Dataset entries:
___

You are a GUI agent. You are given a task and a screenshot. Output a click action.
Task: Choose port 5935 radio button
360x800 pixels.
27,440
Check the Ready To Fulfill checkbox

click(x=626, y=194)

___

What you will do:
Write out all of the rows above again, line for line and without changing anything.

Answer for this exercise:
You are a GUI agent. You are given a task and a screenshot. Output a click action.
Task: Choose port 5935 radio button
360x800 pixels.
27,440
Check the Ready To Fulfill checkbox

click(x=626, y=194)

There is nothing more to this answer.